BY COLIN MIXSON
An updated list of rent stabilized buildings in Lower Manhattan has gone live on Community Board 1’s website, giving would-be residents an opportunity to snatch some of the best state-subsidized deals in town, according to the list’s creator.
“If word is out that you can rent next door for less money, for a rent that doesn’t go up, why would anyone rent at the market-level place?” said CB1 member Tom Goodkind. “You’d have to be nuts!”
The list — compiled by Goodkind with help from state Sen. Daniel Squadron’s office — details 21 Downtown properties offering stabilized rentals, along with the lavish tax exemptions they enjoy, mainly through the 421-a tax abatement program.
The tax breaks, ranging from $303,341 for 213 Front St. to a whopping $7,481,876 exemption for 2 Gold St., often leave landlords paying pennies on the dollar for their property tax.
In the case of 2 Gold St., the property owner was charged $527,559 after abatements on an annual property tax totaling more than $8 million, according to NYC Department of Finance records from June.
In exchange for those abatements, landlords commit to reduced annual rent increases, which in 2016 meant a zero-percent increase for one-year leases, and a two-percent increase for two-year leases in rent-stabilized buildings.
The 421-a tax abatement program expired in January 2016 after negotiations broke down between the Real Estate Board of New York and the Building and Construction Trades Council of Greater New York, with the two parties failing to agree on wage requirements for construction workers at 421-a developments, leaving new residential developments ineligible for the exemption.
But that doesn’t mean the two groups couldn’t come to an agreement in the future, and Goodkind hopes that his list will help fuel a deal by driving would-be renters away from non-stabilized buildings, he said.
“It puts pressure on guys in market buildings to go to their reps and say, ‘we want to go stabilized,’” Goodkind said.
The list is certainly a helpful tool for new residents looking to settle Downtown, but not everyone is convinced that the effect on the market will be substantial enough to make non-stabilized rentals a thing of the past, according to a CB1 staffer.

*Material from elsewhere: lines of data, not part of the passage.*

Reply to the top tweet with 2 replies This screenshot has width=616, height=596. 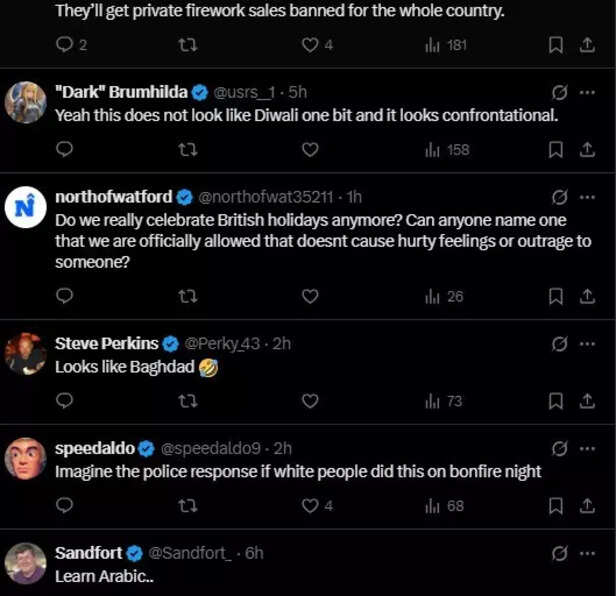tap(65, 45)

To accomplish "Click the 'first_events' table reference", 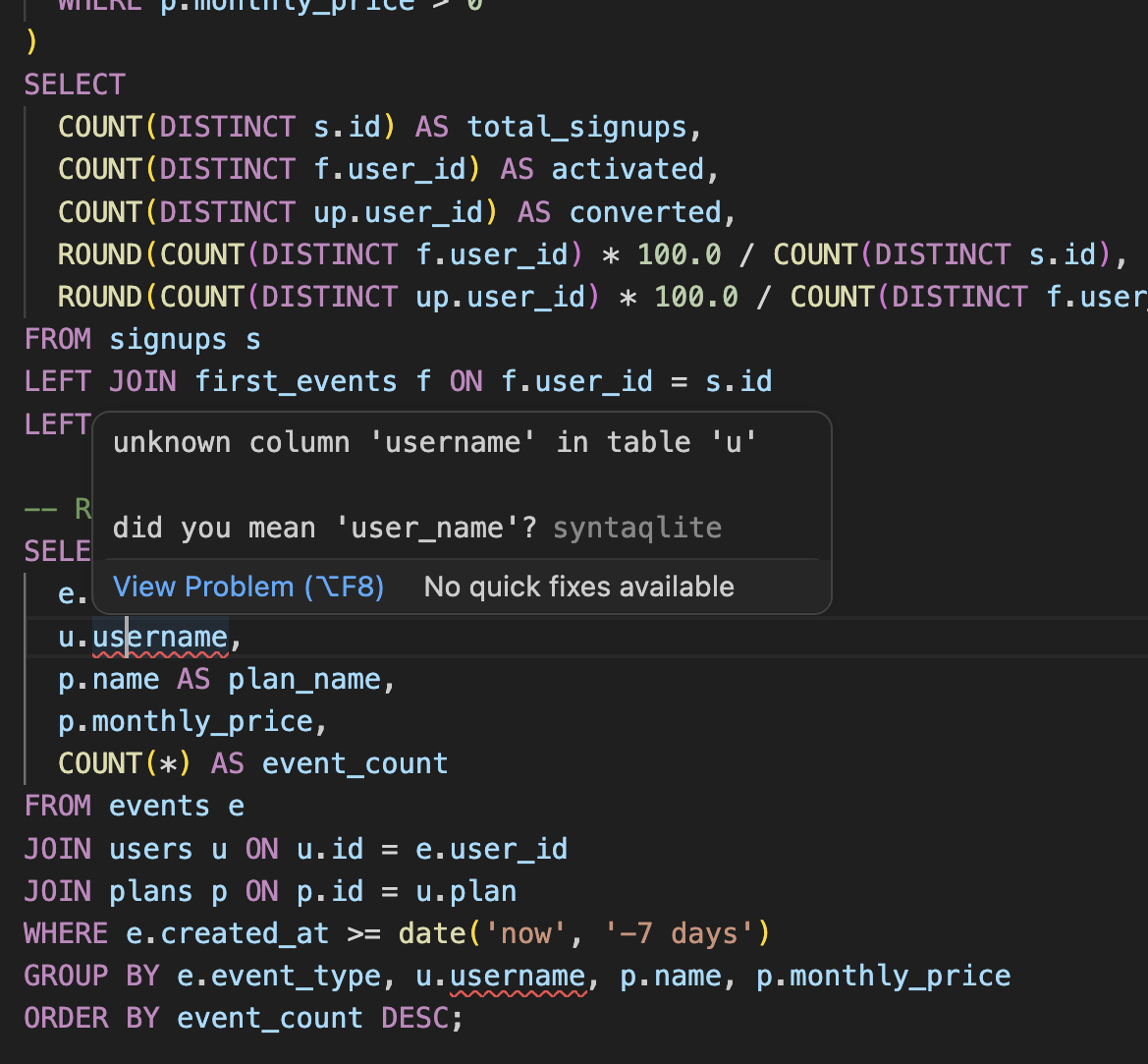I will 295,380.
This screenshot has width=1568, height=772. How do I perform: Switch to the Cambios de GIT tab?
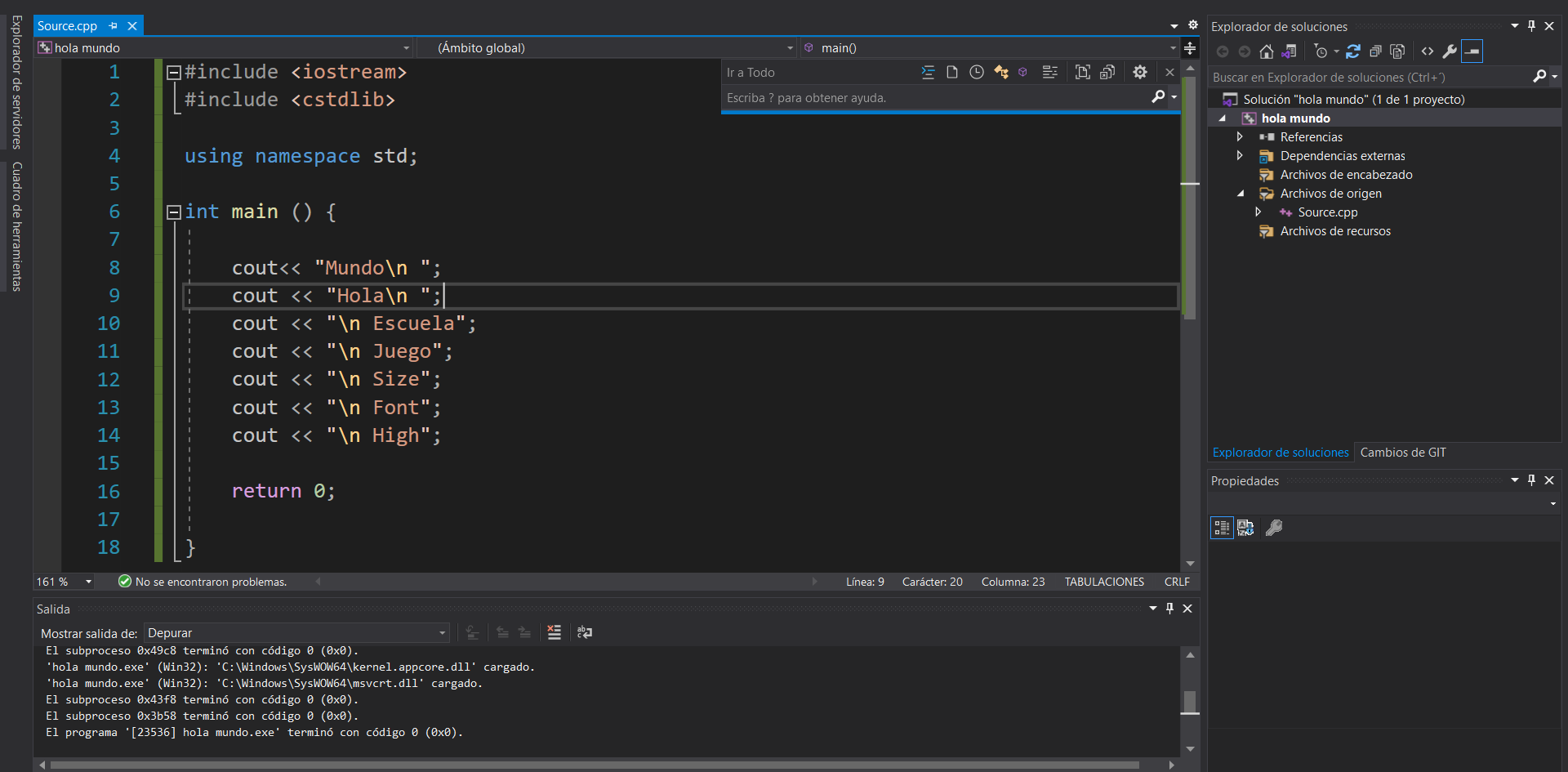1402,453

“Do I think releasing this report is going to force the market-rate units to go stable? No,” said Diana Switaj, director of planning and land use at CB1. “Many of the people in our district are so wealthy it’s not going to matter to them, but it does help people, and it fosters a sense of community.”
Just because a unit is rent-stabilized doesn’t mean landlords can’t charge market rates for new leases, and, in many cases, savings only become apparent over time as the reduced annual rent increases are outpaced by the market, according to real estate guru and Fidi Fan Page author Luis Vazquez.
For Lower Manhattan, that means college students and young professionals likely to move after a few years won’t enjoy the same savings as a family looking to settle down, Vazquez said.
“At the end of the day, everything is essentially market rate,” said Vazquez. “When you look at a large part of the housing market, college grads and people new in their careers, they turn over very quickly, and those rent-stabilization benefits disappear.”